According to the principles of the organization network (the pancake)
Here the power is divided between different organizations. A major advantage is the flexibility and ability to deal with change. This creates competitive advantage. It requires embracing uncertainty. Thanks to the relationship, parties can easily exchange knowledge, products and services. The adage is not ‘everyone a boss’, but ‘everyone the boss’. The leadership and the power are then often shared between different people.Effective leaders recognize, acknowledge and leverage the difference in interests and perspective between organizations.The pancake we also call: the organizational network.
Four key factors for successful collaboration
There are many nonsense theories about collaboration. Few theories areevidence-based, so much unnecessary knowledge, resources and energy are wasted in practice. Precisely because cooperation is so complicated and many collaborations fail. Therefore, a model for effective collaboration has been developed (see Figure 1). This model has been scientifically validated. Below is an elaboration of the key factors that proved to be predictive of the success of a partnership over several years.
Upstream key factors (ratio)
This includes factors related to rational strategic choices:
Defining a shared vision and strategy
With every organizational change, it is important to define a vision and strategy of the organizational network. Where do we want to go with the organization? What do we do and what do we not do? And how will we contribute to society in the coming years?
Read more about defining vision and strategy in this blog
Steering the joint decision-making process
How do we set up the organisation network (the ‘pancake’)? Who has what roles and responsibilities? This must be properly recorded for successful cooperation.
Undercurrent key factors (emotion)
Undercurrent key factors we mean all non-rational, cultural aspects:
Discussing the interests
What are the interests of each partner in the organisation network? What will each bring in terms of knowledge, people and money? Discuss the social interest, the organisational interest and the personal interest. The social interest is the least important, and in the healthcare sector it is often about ‘putting the client first’. It is more exciting to expose the organisational interest. The personal interest is usually not discussed, although it is very important.
Research has shownthat this is the fundamental success factor for collaboration in an organisational network.

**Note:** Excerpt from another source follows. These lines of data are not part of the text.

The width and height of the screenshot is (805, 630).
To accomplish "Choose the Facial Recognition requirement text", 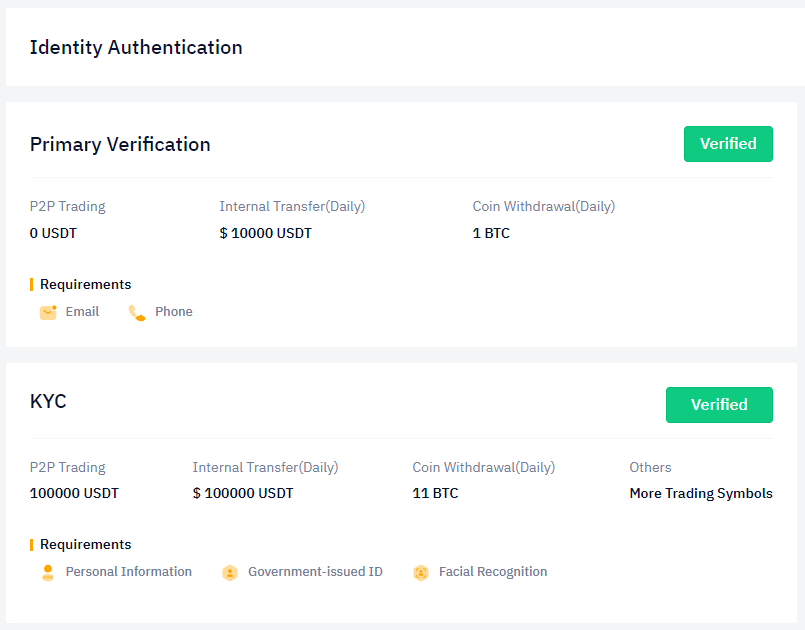I will pyautogui.click(x=493, y=572).
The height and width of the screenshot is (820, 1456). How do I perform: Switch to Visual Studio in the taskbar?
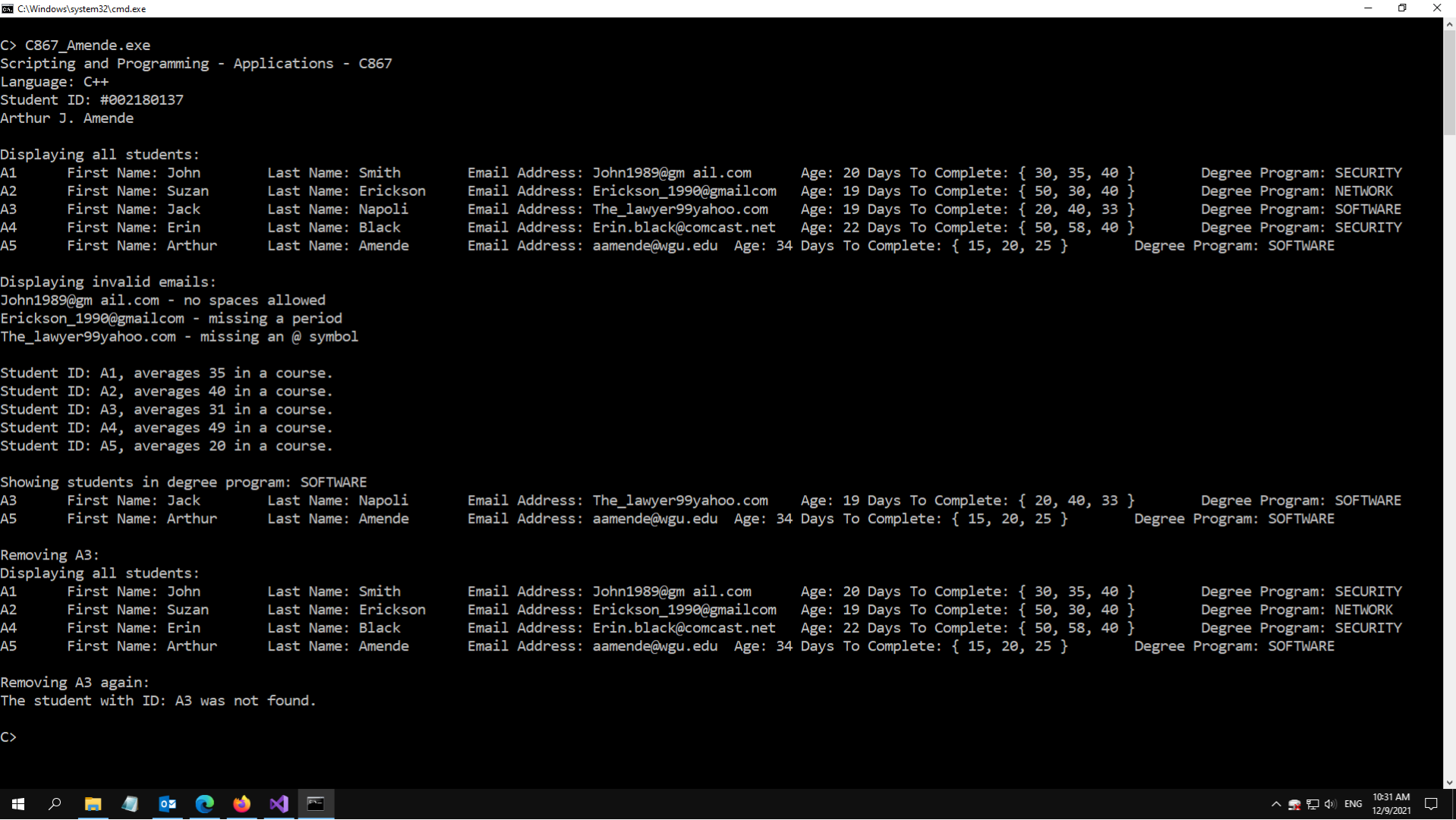pyautogui.click(x=279, y=803)
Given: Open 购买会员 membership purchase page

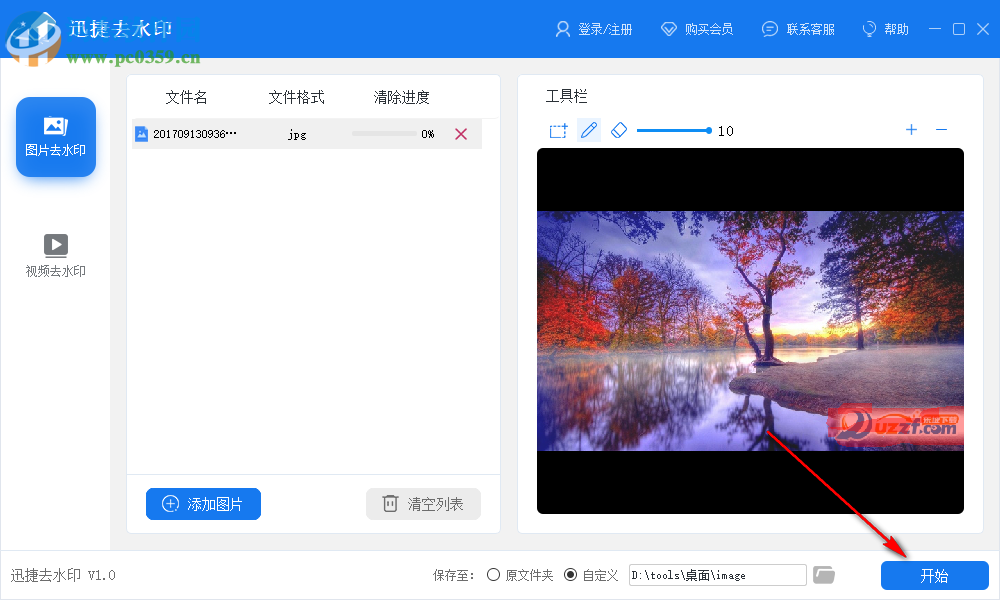Looking at the screenshot, I should coord(698,29).
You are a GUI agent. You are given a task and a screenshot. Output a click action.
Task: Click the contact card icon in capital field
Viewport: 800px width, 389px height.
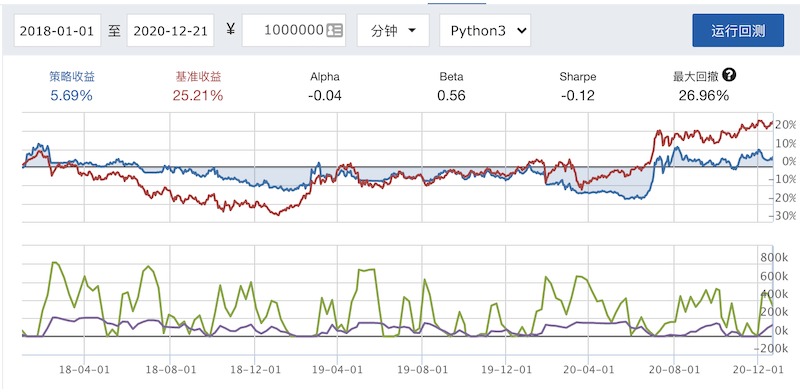pyautogui.click(x=334, y=30)
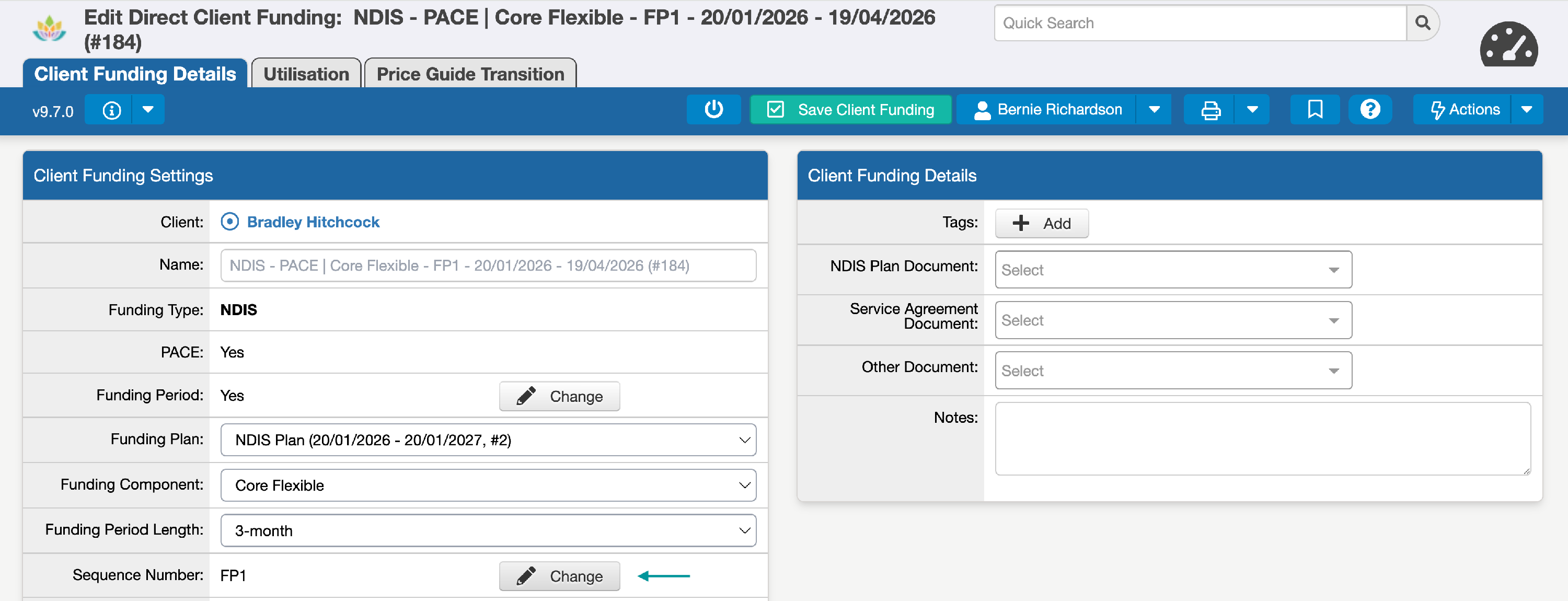Open help via question mark icon
1568x601 pixels.
[x=1369, y=110]
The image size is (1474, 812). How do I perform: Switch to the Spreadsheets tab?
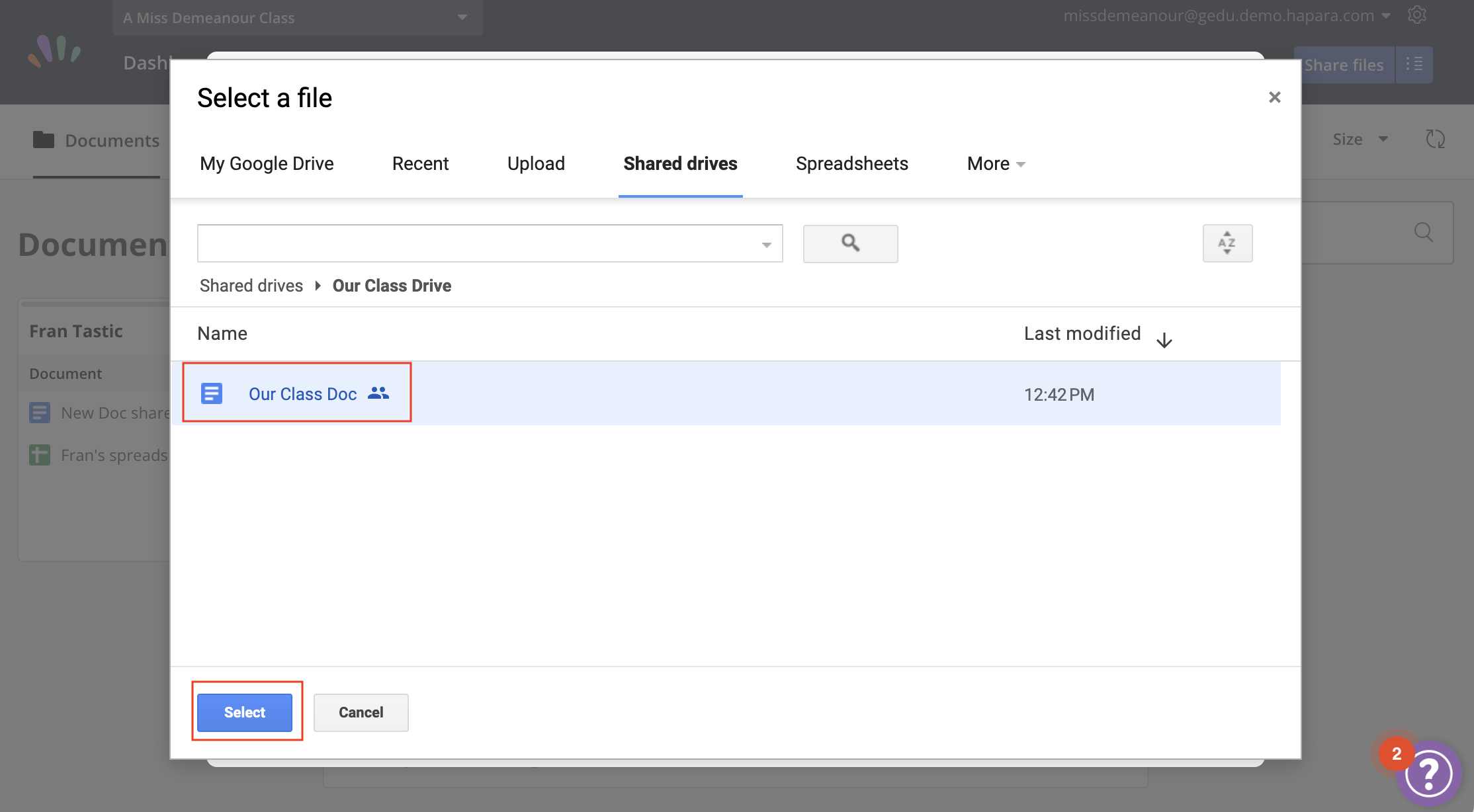click(851, 164)
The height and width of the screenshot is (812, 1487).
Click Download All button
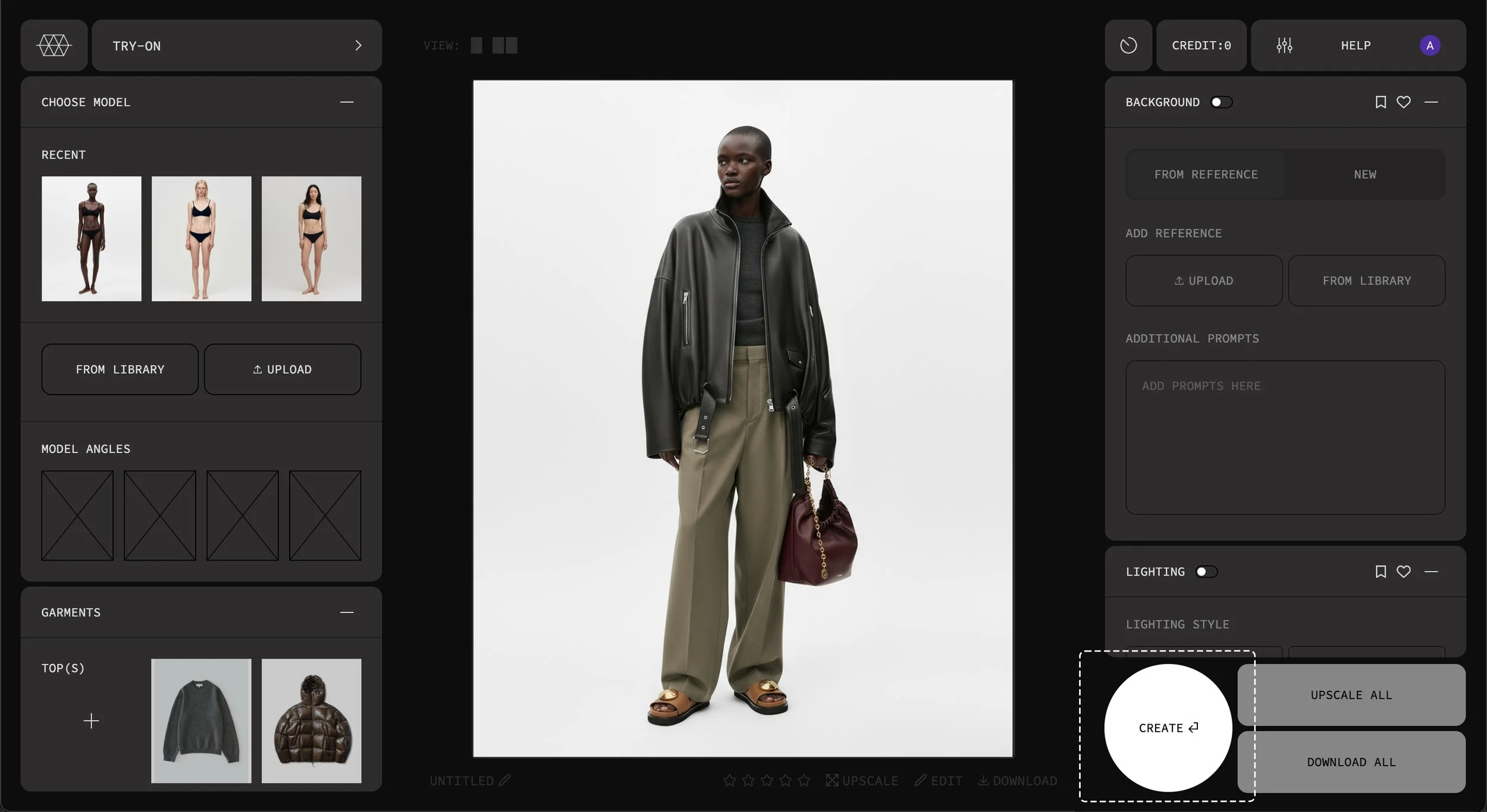[1351, 762]
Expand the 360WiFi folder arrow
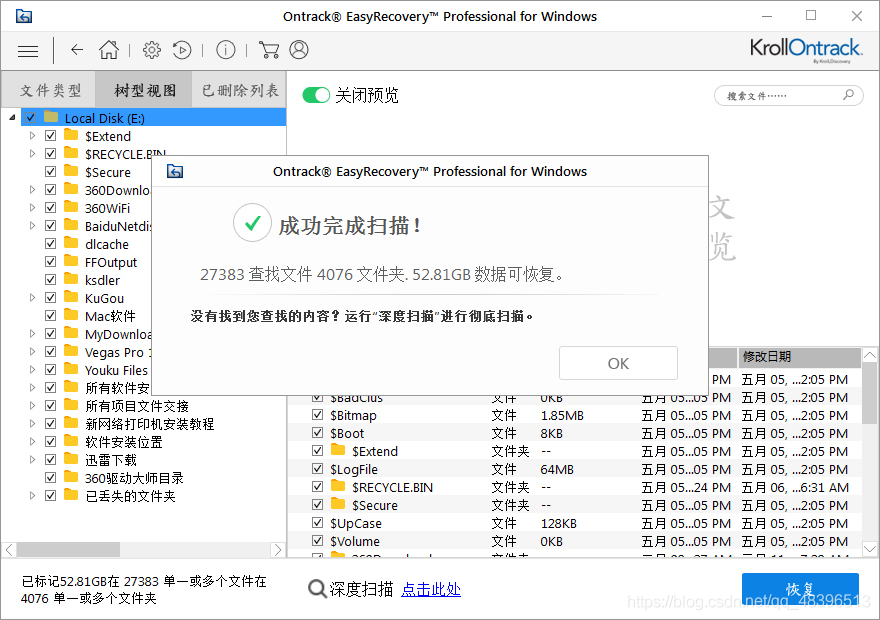This screenshot has height=620, width=880. tap(31, 207)
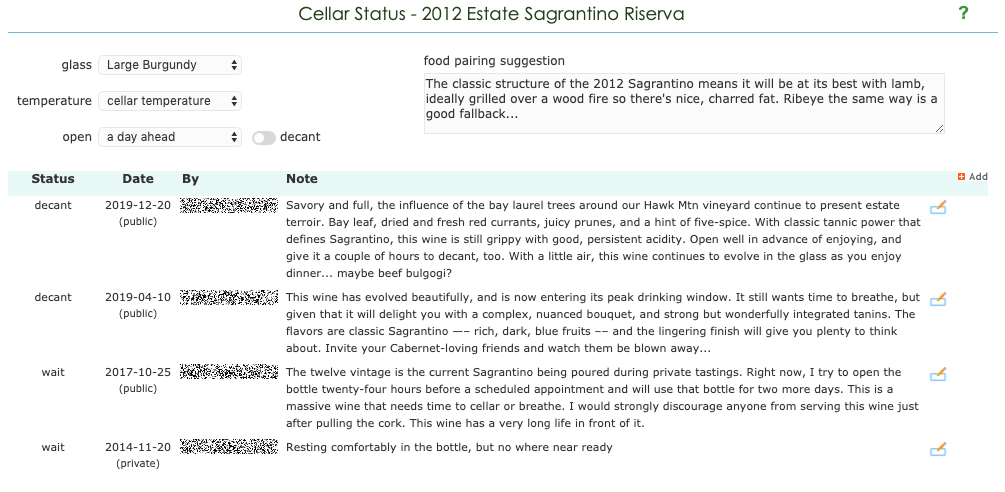Edit the 2019-04-10 decant note
The image size is (1005, 492).
point(938,299)
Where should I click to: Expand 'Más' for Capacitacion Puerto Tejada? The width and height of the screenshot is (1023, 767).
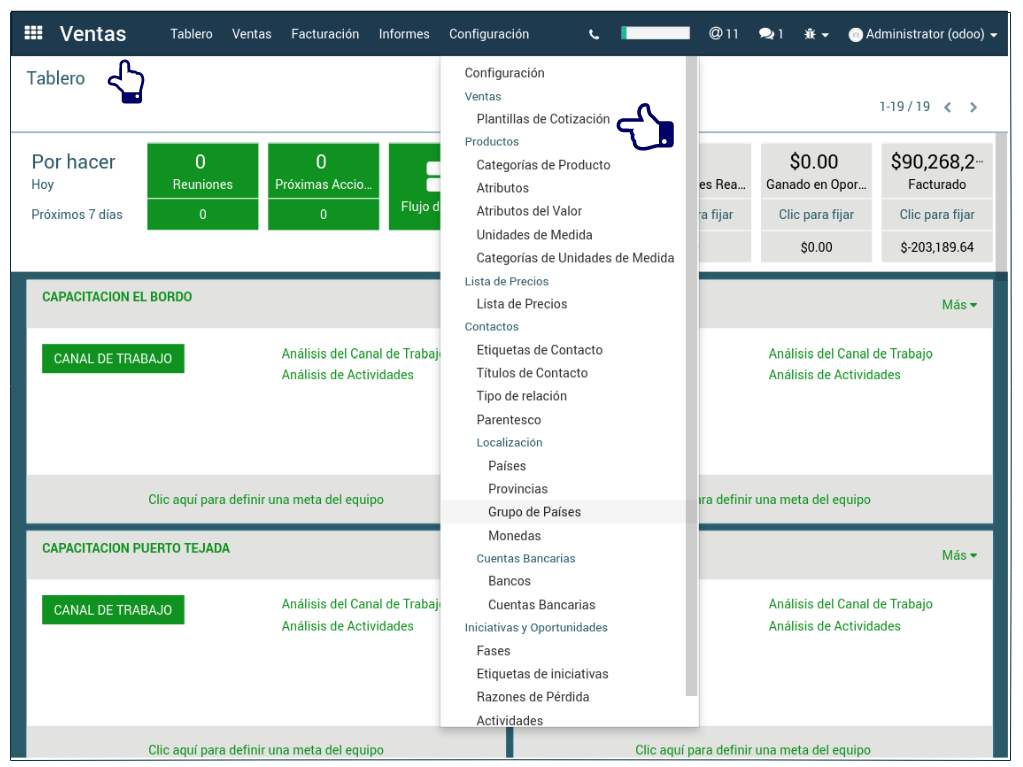pyautogui.click(x=959, y=555)
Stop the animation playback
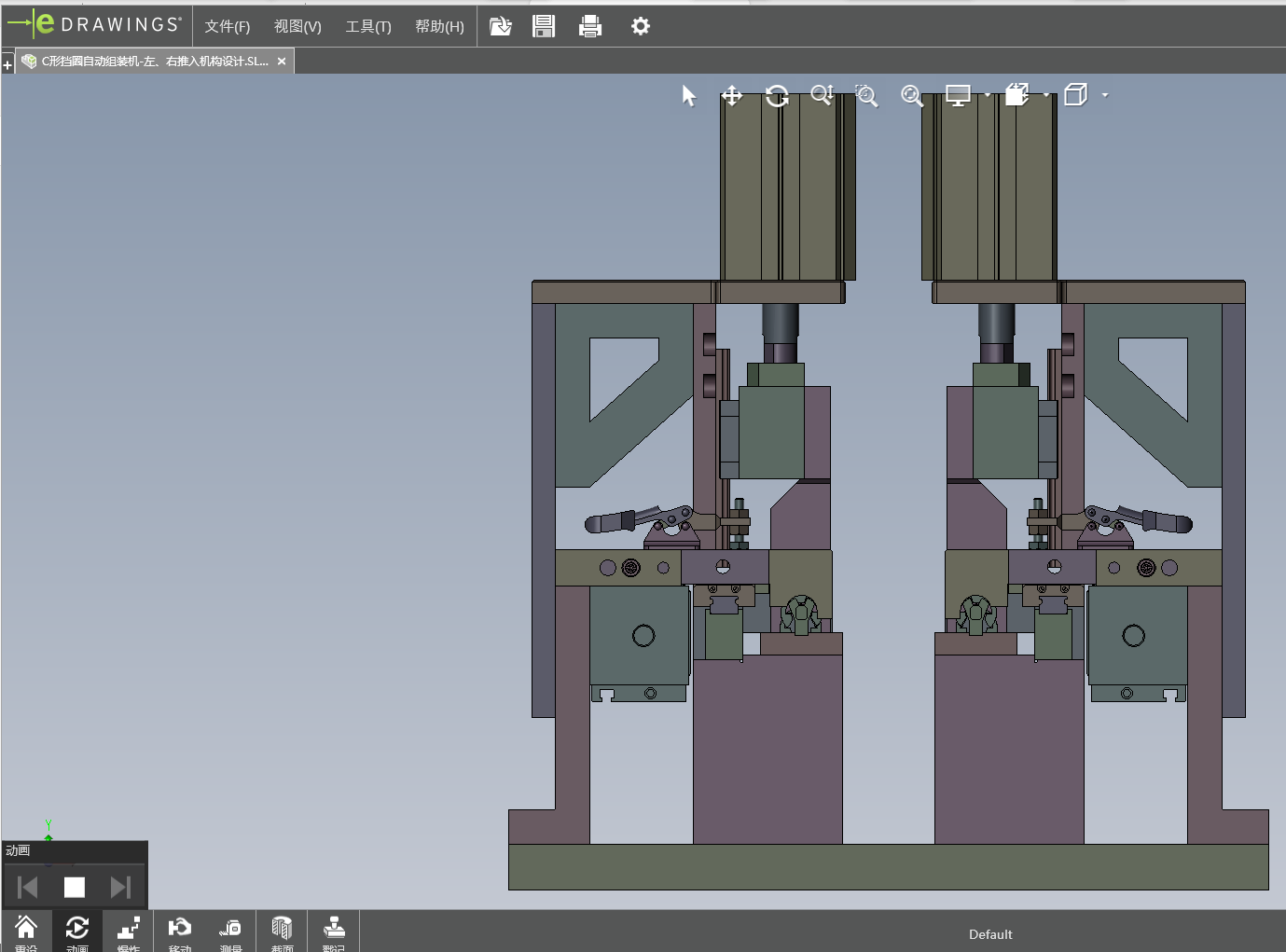 click(75, 888)
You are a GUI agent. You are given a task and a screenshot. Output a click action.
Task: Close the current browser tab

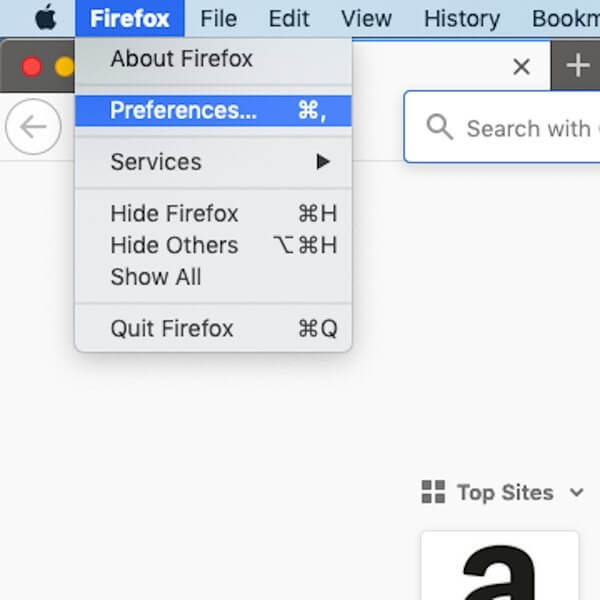[x=521, y=66]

Creating meaning for all stakeholders
Also discuss what value the collaboration brings to each partner. This can be a very rational value, such as purchasing advantage. An appealing vision is important so that every cooperation partner can identify with it.
Work on all key factors
Research showed that the key factors ‘governance’ and ‘interests’ had to be in order at the start of the cooperation in order to be successful three years later. It also turned out that partnerships that focused on all the key factors were more successful than partnerships that focused on one or more of the key factors. It also turned out to be crucial to keep identifying the ‘interests’, the development of joint decision-making (‘governance’) and the unlocking of personal values (‘meaning’) during the collaboration.
Zunder friction no shineas it turns out
Another interesting result: it takes a turbulent cooperation process to connect the four key factors. It is therefore a good idea to have a constructive “quarrel” every now and then (Figure 2). However, if partners are risk-averse and do not dare to put their organizational and personal interests on the table, it is a recipe for failure.